▶ _Activity_:
After finding the line containing "[Slide right] (83, 198)" below, please output that line and each following one through the line containing "Shipping (14, 326)", exactly as written.

▶ _Dataset entries_:
Segment Open

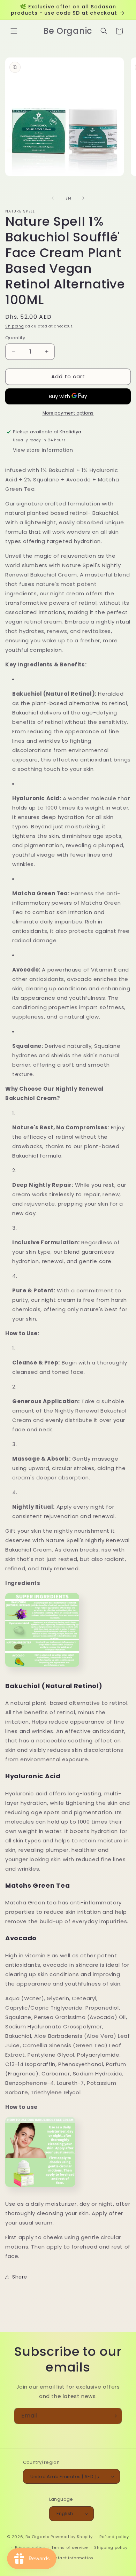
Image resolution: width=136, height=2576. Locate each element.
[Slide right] (83, 198)
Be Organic (37, 2536)
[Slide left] (52, 198)
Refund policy (114, 2536)
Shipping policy (111, 2547)
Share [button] (19, 2276)
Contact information (71, 2558)
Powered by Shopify (72, 2536)
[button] (14, 31)
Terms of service (69, 2547)
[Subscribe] (114, 2416)
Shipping (14, 326)
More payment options (68, 413)
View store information (43, 450)
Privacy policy (30, 2547)
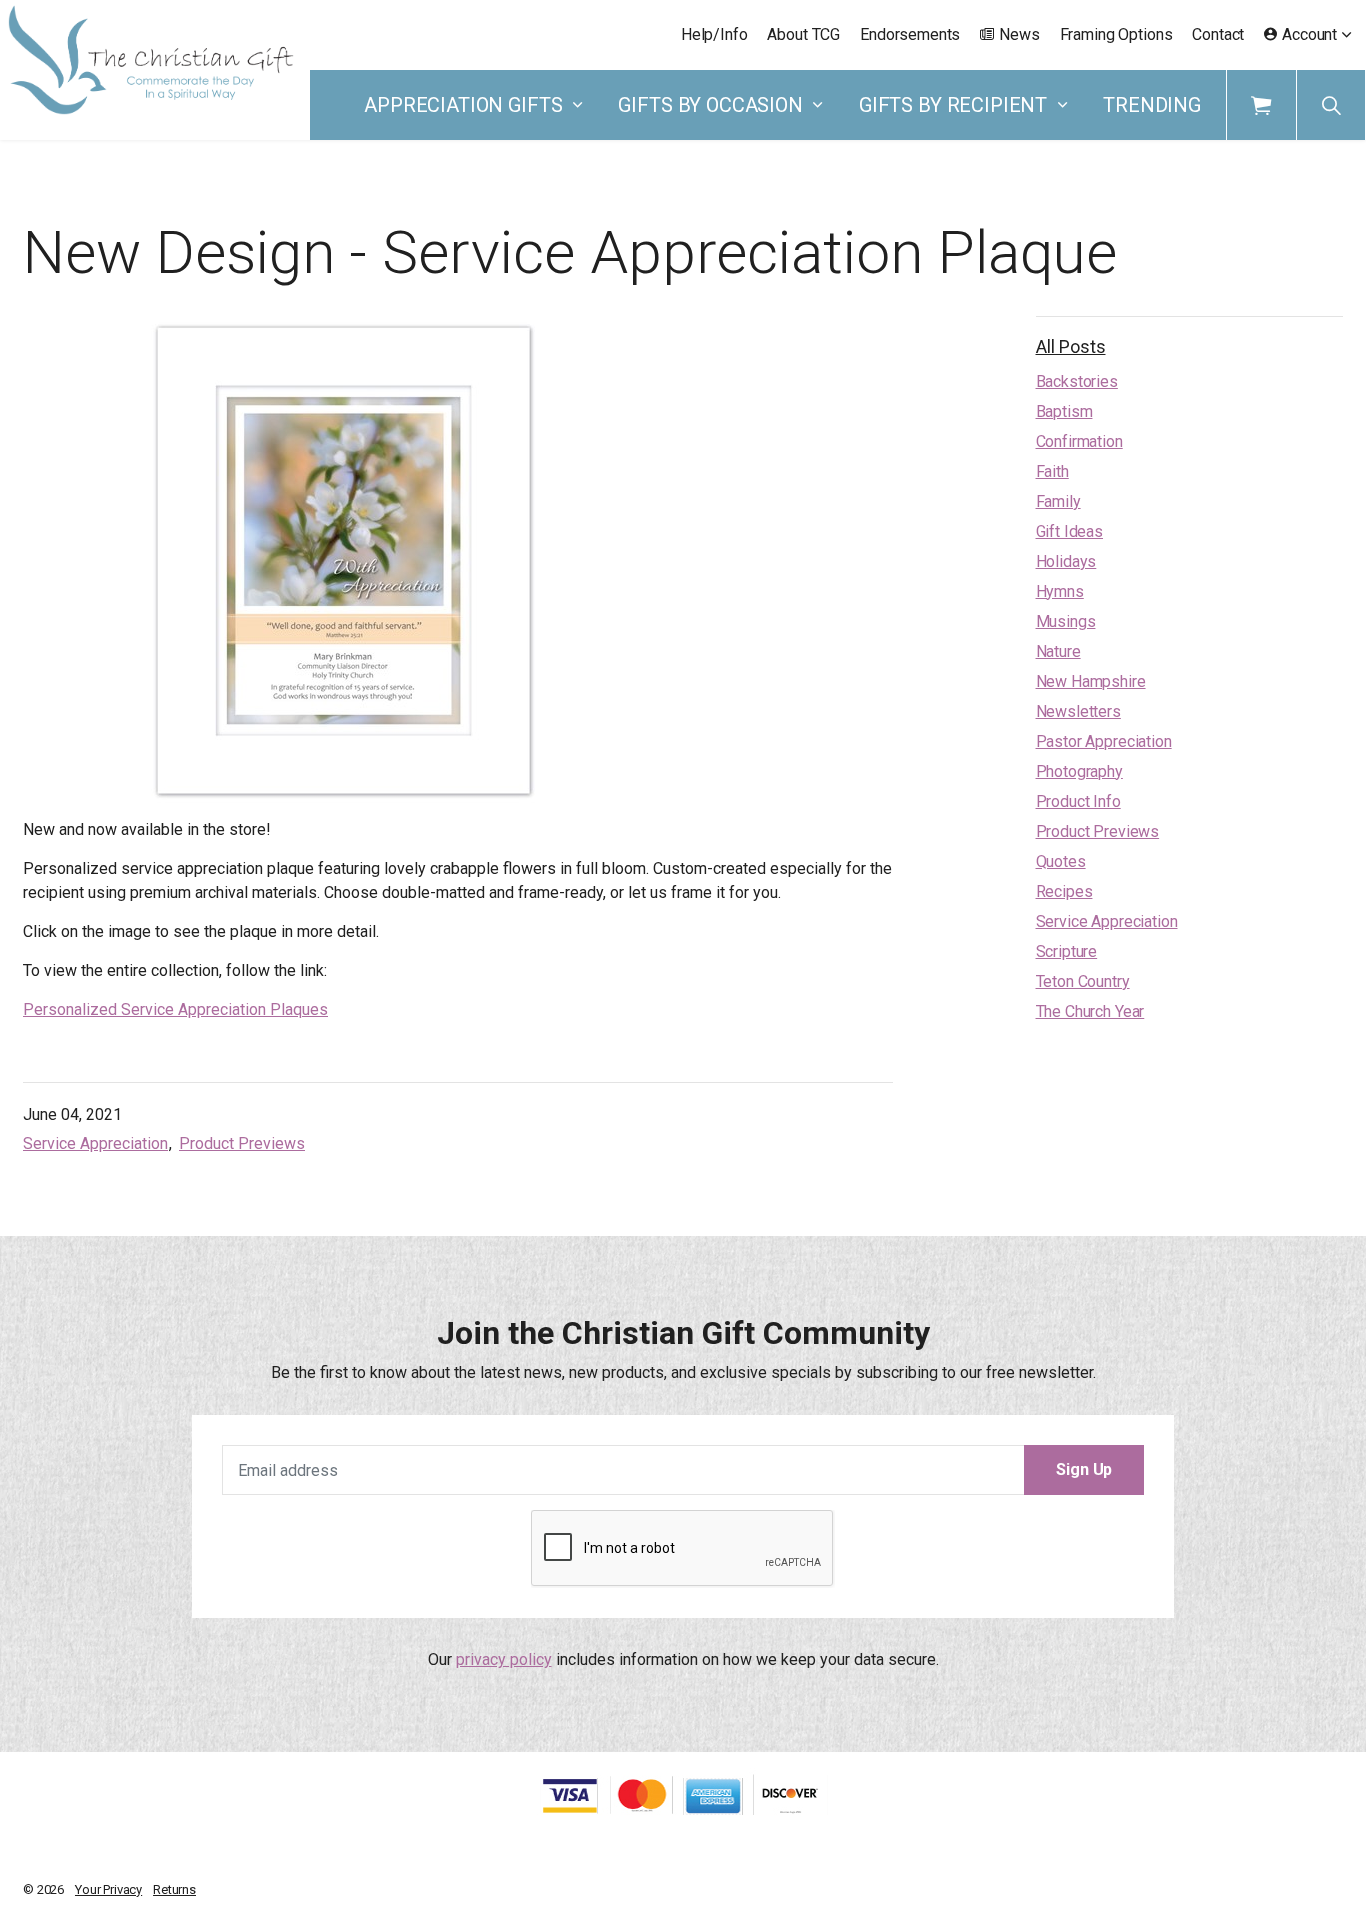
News (1019, 34)
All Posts (1071, 346)
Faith (1052, 471)
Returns (174, 1889)
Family (1058, 501)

Segment Closed

▶ _Answer section_:
[Slide right] (83, 198)
Be Organic (37, 2536)
[Slide left] (52, 198)
Refund policy (114, 2536)
Shipping policy (111, 2547)
Share [button] (19, 2276)
Contact information (71, 2558)
Powered by Shopify (72, 2536)
[button] (14, 31)
Terms of service (69, 2547)
[Subscribe] (114, 2416)
Shipping (14, 326)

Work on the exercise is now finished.